[The problem] This task calls for every entry below to be repeated exactly.

[Data provided]
■ ■ ■ ■
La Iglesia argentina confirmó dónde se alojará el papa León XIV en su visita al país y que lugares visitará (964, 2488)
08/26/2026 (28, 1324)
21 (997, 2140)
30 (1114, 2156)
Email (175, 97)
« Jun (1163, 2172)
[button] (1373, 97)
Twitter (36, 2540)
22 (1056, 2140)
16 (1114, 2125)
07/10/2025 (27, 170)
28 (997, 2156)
■ ■ ■ ■
[Exercise output]
La Iglesia argentina confirmó dónde se alojará el papa León XIV en su visita al país y que lugares visitará (964, 2488)
08/26/2026 (28, 1324)
21 (997, 2140)
30 (1114, 2156)
Email (175, 97)
« Jun (1163, 2172)
[button] (1373, 97)
Twitter (36, 2540)
22 (1056, 2140)
16 (1114, 2125)
07/10/2025 (27, 170)
28 (997, 2156)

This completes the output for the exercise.